Le 30 janvier 1972 à Londonderry (également appelé Derry), des parachutistes britanniques ouvrent le feu sur une manifestation pacifique de militants catholiques, faisant treize morts et au moins quinze blessés.

Le soldat F est accusé de deux meurtres, ceux de James Wray et William McKinney, et de cinq tentatives de meurtre.

L'armée britannique a longtemps affirmé que les parachutistes avaient répondu aux tirs de "terroristes" de l'IRA (Armée républicaine irlandaise, paramilitaires opposés à toute présence britannique sur l'île d'Irlande), une version alors confortée par un rapport réalisé à la hâte.

Malgré de nombreux témoignages contredisant ces affirmations, il a fallu attendre 2010 pour que soit officiellement reconnue l'innocence des victimes, atteintes pour certaines dans le dos ou même à terre, agitant un mouchoir blanc.

Le procès, qui a démarré le 15 septembre à Belfast, était très attendu en Irlande du Nord, où des décennies de violences intercommunautaires ont laissé des blessures profondes.

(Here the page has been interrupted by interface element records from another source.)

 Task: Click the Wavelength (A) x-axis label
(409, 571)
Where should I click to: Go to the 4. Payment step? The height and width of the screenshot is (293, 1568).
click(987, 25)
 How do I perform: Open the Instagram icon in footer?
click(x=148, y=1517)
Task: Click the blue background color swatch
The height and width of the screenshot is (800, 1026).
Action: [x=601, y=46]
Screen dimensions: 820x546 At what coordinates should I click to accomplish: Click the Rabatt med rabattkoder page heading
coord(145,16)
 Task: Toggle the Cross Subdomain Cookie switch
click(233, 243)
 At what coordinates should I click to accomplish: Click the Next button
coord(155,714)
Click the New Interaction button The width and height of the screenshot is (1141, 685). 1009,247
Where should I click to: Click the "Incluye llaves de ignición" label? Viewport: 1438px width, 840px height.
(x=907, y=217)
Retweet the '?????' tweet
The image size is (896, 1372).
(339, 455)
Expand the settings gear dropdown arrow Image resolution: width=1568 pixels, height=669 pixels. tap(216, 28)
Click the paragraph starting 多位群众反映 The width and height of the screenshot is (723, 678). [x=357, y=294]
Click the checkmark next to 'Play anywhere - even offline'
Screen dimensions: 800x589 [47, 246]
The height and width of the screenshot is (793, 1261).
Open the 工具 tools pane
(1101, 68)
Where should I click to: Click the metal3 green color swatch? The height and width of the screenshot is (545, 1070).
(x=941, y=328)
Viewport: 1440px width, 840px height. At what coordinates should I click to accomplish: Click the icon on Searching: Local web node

"Soldat F", qui a plaidé non coupable, est resté pendant tout le procès dissimulé derrière un rideau bleu, pour préserver son anonymat. Ses avocats ont affirmé que sa sécurité était en danger. Il n'a pas témoigné.

Des proches de James Wray et William McKinney ont assisté aux audiences.

- "Ingrédients d'un meurtre" -

Le représentant de l'accusation, Louis Mably, a décrit au procès les tirs de l'armée britannique alors que des civils non armés fuyaient.

Ces actes ont été commis "sans justification" et "avec l'intention de tuer", a-t-il déclaré, avant de trancher : "Ce sont les ingrédients d'un meurtre".

"La seule question dans cette affaire est de savoir si F faisait partie des soldats ayant participé à cette fusillade, soit en tant qu'auteur principal, soit en tant que participant secondaire", a-t-il déclaré.

Louis Mably a également mis en avant une volonté de "dissimulation" dans les déclarations des soldats. Ils ont inventé des histoires pour justifier leurs tirs, a-t-il accusé.

Les principaux éléments de preuve étaient d'anciennes déclarations de deux parachutistes, soldats G et H, qui se trouvaient avec F à Glenfada Park North.

Mais la défense a tout fait pour décrédibiliser ces deux soldats, soulignant qu'ils avaient fait des déclarations contradictoires ou contredisant les récits d'autres témoins cités au procès. L'avocat du soldat F, Mark Mulholland, les a qualifiés de "menteurs".

- Excuses officielles -

Le parquet nord-irlandais a engagé des poursuites pénales contre soldat F en 2019. Elles ont ensuite été abandonnées, puis relancées en 2022.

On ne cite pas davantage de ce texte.